# Cable in commercial TI with rock to ceiling



## Awg-Dawg (Jan 23, 2007)

Going_Commando said:


> I wanted some ideas on how to a) hang the cable (I was going to use bridle rings), but what should do I do through the interior partitions? PVC pipe sleeve?.


 I’m not sure what you mean on how to hang the cable?

But thru the wall, I do what you’re saying , except I use EMT with knock on bushings.


----------



## macmikeman (Jan 23, 2007)

Going_Commando said:


> Hey guys, the job I'm working on now has sheetrock running up in the interior partitions up to the sheetrocked lid above the drop ceiling. This is a new thing for me to deal with, as the brunt of the commercial TI's I have done only have rock going up a bit above the grid, so I wanted some ideas on how to a) hang the cable (I was going to use bridle rings), but what should do I do through the interior partitions? PVC pipe sleeve? I just don't want the rockers to smash the cables up against the steel top plate.


Use your tin snips. Cut out a channel in the top plate for the cables, use a two hole strap exactly centered in the channel you cut to secure the cables at that spot and keep going. The rocker will notch around your cables. You could even strap a short pipe up in that knocked out top plate also that way for a chase if you have that bad of rockers.


----------



## 99cents (Aug 20, 2012)

Even the brainless drywallers I deal with have enough sense to cut a notch. I would cut out a piece with tin snips like mac says or drill a hole with a step bit.


----------



## splatz (May 23, 2015)

I am assuming this is NM and you made sure the ceiling rating isn't an issue. I'd prefer to just make a full stub, from the box to the 90 into the ceiling space. One piece of conduit per box, one bend, and it doesn't have to be exact. Two hangers into the stud and you're done. It might not come out more than a couple bucks a box different. 

Bridle rings are OK but it might come out nicer to just tack up strapping on top of the drywall and staple to that.

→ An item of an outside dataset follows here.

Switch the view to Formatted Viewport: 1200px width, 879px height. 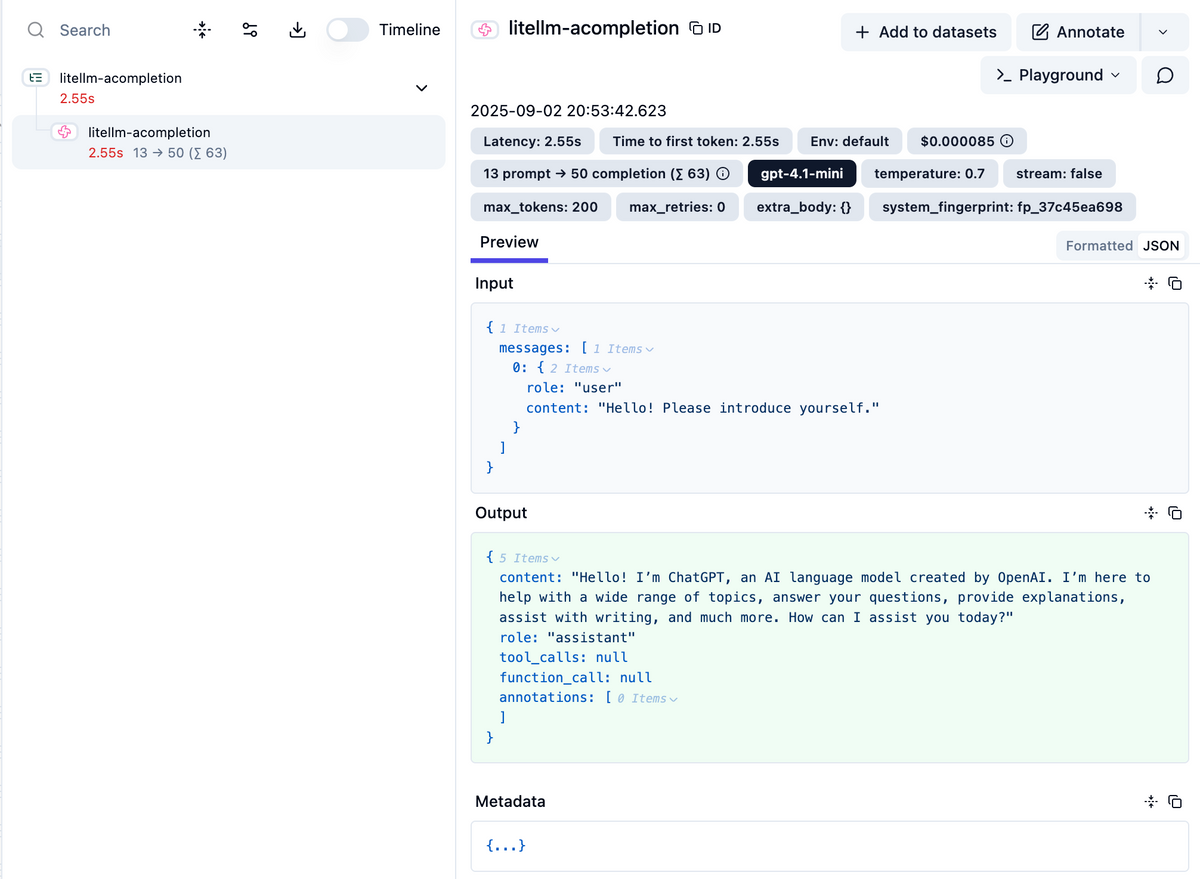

Not a big deal if there's lots of vertical space between the drop ceiling and the drywall ceiling but I doubt that's the case.


----------



## 99cents (Aug 20, 2012)

NM in a commercial TI with steel studs?


----------



## splatz (May 23, 2015)

99cents said:


> NM in a commercial TI with steel studs?



I was assuming if it's MC you wouldn't even worry about it, like you say they'll notch around it and even careless drywallers won't harm the cable. (BTW I'd also strap it so it exits the wall a couple inches below the top plate, forcing them to notch around it, removing the temptation to slam the cables between the top plate and edge of the sheet.) 



When I hear a drywall ceiling above the drop ceiling, I think of a building being repurposed for office use, an old store or old house or etc., and around here if the building type and ceiling rating allows NM, it gets done in NM.


----------



## Going_Commando (Oct 1, 2011)

This is for Cat6, security and fire cable, hence why it's in the structured cabling sub forum. The MC I don't care about. I have already been notching top plates like gangbusters for pipe, so I will keep rolling with that. I like the 2 hole strap idea too.


----------



## MTW (Aug 28, 2013)

I like the idea of PVC or EMT sleeve for every partition. Yeah, more labor but definitely protected from any kind of damage.


----------



## splatz (May 23, 2015)

Going_Commando said:


> This is for Cat6, security and fire cable, hence why it's in the structured cabling sub forum. The MC I don't care about. I have already been notching top plates like gangbusters for pipe, so I will keep rolling with that. I like the 2 hole strap idea too.


Definitely just stub up from the box to the ceiling space. I'd use low voltage mounting rings with the open back and KOs for the conduit. 



Use these, Arlington LVMB1 or LVMB2 for 2-gang












and / or the LVMB1 












If you place your boxes back to back in the same stud bay, you can serve two boxes with one conduit. You can leave all your slack in the wall. FAST


----------



## joebanana (Dec 21, 2010)

"Drywall all the way to the ceiling"? Sounds like a fire rating. Use EMT sleeves, and bang-on bushings, so you can firestop it. Caddy "J" hooks might be more direct than bridal rings.


----------



## Cow (Jan 16, 2008)

We'd probably precut a bunch of emt nipples with pound on bushings in the shop.


Then have a guy run around and notch the top plates out and strap the nippled in where needed. It'd be a good job for an apprentice or helper if you have one.


----------



## VELOCI3 (Aug 15, 2019)

The walls are probably fire rated. If it’s a plenum up there no PVC sleeves. 


Sent from my iPhone using Tapatalk


----------



## macmikeman (Jan 23, 2007)

I'd wait till the sheetrock was in then poke holes in that, run the cables and fill the space around the cables with expanding fire stop foam from Home Depot. 
They got's flame resistant cables out there for this. And calc's for how much penetrations of the firewall can be made in square inches.


----------



## Lightsmith (Oct 8, 2010)

I would want a security and fire cable run done with EMT to protect the cable from mechanical and fire damage. Surprised that this isn't mandatory.


----------